PCA : Analyzing UFC fighting

Amine Dirhoussi
5 min readJan 12, 2020

--

As a longtime martial artist and an MMA fan, I saw the progression of the sport known as mixed martial arts from a competition between two old fighting styles to a real sport, where competitors took what works from each martial art, tailored it to their fighting abilities to serve them best when facing other trained killers.

From the first UFCs where fighters where strict boxers, wrestlers, BJJ practitioners or tough guys, the sport evolved to a mixture of styles. There was no more of a ‘pure’ kickboxer, ‘pure’ wrestler etc.. each martial artist now can kick, punch, shoot for a takedown or pass guard and submit. Nonetheless, before each fight, competitors are still presented as strikers, wrestlers or grapplers, depending on their background, what they showed int their last fight or what the announcers think about the fighter-style/ ability.

As a data science enthusiast, this never sat right with me. I believe in a world view where assumptions and hypotheses must be tested against real-life data to gauge their truthfulness.

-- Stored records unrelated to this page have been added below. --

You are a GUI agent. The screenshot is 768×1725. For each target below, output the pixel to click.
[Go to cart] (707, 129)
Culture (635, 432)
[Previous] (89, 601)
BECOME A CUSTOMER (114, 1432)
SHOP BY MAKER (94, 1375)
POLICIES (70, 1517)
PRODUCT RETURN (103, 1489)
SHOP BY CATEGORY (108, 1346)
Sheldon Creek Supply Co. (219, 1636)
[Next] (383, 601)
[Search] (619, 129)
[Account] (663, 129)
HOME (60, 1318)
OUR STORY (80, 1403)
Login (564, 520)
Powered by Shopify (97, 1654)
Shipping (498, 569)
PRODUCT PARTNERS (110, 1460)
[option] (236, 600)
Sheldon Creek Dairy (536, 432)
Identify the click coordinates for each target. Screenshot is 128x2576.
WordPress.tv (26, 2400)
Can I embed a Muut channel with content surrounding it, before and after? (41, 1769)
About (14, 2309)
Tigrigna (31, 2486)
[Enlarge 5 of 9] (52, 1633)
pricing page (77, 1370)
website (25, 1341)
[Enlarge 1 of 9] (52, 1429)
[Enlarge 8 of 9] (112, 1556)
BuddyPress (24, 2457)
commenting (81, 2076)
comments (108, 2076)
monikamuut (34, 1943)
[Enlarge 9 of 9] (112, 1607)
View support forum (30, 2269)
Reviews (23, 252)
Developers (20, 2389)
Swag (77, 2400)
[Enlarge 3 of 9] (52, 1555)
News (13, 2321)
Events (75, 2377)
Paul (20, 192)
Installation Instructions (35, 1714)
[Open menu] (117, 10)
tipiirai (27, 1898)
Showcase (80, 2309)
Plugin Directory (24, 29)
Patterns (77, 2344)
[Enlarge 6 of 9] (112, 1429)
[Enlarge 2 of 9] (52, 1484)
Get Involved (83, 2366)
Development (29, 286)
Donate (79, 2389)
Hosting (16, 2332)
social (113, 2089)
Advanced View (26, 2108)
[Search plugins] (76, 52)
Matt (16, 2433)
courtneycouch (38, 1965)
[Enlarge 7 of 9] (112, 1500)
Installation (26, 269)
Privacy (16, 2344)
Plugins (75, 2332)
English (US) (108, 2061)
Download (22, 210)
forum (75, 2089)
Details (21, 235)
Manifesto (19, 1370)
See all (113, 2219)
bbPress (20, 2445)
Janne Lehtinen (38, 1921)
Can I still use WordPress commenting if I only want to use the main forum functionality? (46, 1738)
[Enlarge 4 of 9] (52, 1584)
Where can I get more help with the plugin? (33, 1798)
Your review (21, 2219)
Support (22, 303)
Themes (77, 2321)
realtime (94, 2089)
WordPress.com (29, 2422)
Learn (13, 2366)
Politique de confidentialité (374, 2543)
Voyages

So I found a UFC DATASET on Kaggle and got to work 😄

Overview of the project

Now armed with the dataset :

  • I first aggregated the data to have a dataframe of fighters and their mean 81 stats across all their fights( ex : mean body kick landed, mean takedown attempts …)
  • We have highly correlated features, so I dropped the features that are correlated more than 0.9 ( could have used the p-value, something to try in the V2)
  • I applied PCA to the resulting Dataframe
  • I applied K means on the PCA result (reduced the features to n-features =5)
  • Plotted the result of the clustering first in 2D (feature 1 and 2) than in 3D

Getting to work

I embedded the whole Jupyter notebook :

Jupyter Notebook of the

Result of PCA

Well, well, well.

Let’s see what we’ve got, did we get the stereotypical features of Wrestle-Boxer, the Pure striker or ‘Specialist grappler’? The heatmap below, shows which combination of original features explain the variability in the data, which is really a really useful insight when trying to wich combination of abilities explain different fighting styles

1.Ability 1 :

  • Top 5 features :
TIP_Control Time                             0.224394
Strikes_Ground Total Strikes_Attempts 0.212942
Strikes_Body Significant Strikes_Attempts 0.211967
TIP_Distance Time 0.211406
Strikes_Kicks_Attempts 0.205699
  • Bottom 5 features
Grappling_Reversals_Landed                   0.053318
Strikes_Knock Down_Landed 0.077610
Strikes_Ground Significant Kicks_Attempts 0.101966
Strikes_Ground Leg Strikes_Attempts 0.103285
TIP_Side Control Time 0.105258

2.Ability 2 :

  • Top 5 features :
TIP_Ground Control Time                  0.262890
TIP_Control Time 0.233163
TIP_Ground Time 0.220465
Strikes_Ground Total Strikes_Attempts 0.220360
TIP_Half Guard Control Time 0.200544
  • Bottom 5 features
Grappling_Reversals_Landed                   0.053318
Strikes_Knock Down_Landed 0.077610
Strikes_Ground Significant Kicks_Attempts 0.101966
Strikes_Ground Leg Strikes_Attempts 0.103285
TIP_Side Control Time 0.105258

3.Ability 3 :

  • Top 5 features :
Strikes_Clinch Head Strikes_Attempts         0.319705
Strikes_Body Significant Strikes_Attempts 0.301377
Strikes_Clinch Body Strikes_Attempts 0.278838
Strikes_Distance Head Strikes_Attempts 0.259668
Grappling_Standups_Landed 0.259087
  • Bottom 5 features
Strikes_Kicks_Attempts                        -0.214250
Strikes_Ground Significant Punches_Attempts -0.206274
Strikes_Clinch Significant Kicks_Attempts -0.188765
Strikes_Distance Leg Kicks_Attempts -0.182671
Strikes_Distance Head Kicks_Attempts -0.175149

4.Ability 4 :

  • Top 5 features :
TIP_Mount Control Time            0.246223
Grappling_Submissions_Attempts 0.237841
Strikes_Knock Down_Landed 0.223450
TIP_Ground Time 0.196941
TIP_Back Control Time 0.182116
  • Bottom 5 features
Strikes_Clinch Leg Strikes_Attempts           -0.309975
Strikes_Clinch Body Strikes_Attempts -0.281264
Strikes_Clinch Significant Kicks_Attempts -0.271919
Strikes_Clinch Significant Punches_Attempts -0.267636
Strikes_Ground Body Strikes_Attempts -0.247264

5.Ability 5 :

  • Top 5 features :
Strikes_Leg Total Strikes_Attempts           0.335641
Strikes_Clinch Leg Strikes_Attempts 0.319116
TIP_Mount Control Time 0.267034
TIP_Clinch Time 0.187386
Strikes_Clinch Significant Kicks_Attempts 0.187309
  • Bottom 5 features
Strikes_Ground Significant Punches_Attempts   -0.356793
Strikes_Ground Significant Kicks_Attempts -0.331809
Strikes_Ground Head Strikes_Attempts -0.218538
Strikes_Ground Body Strikes_Attempts -0.187797
TIP_Misc. Ground Control Time -0.184458

Analysis

Well, first of all , i deleted features when highly correlated with each other, so the features i got after the PCA should be taken with a grain of salt as it s not the only ‘important feature’.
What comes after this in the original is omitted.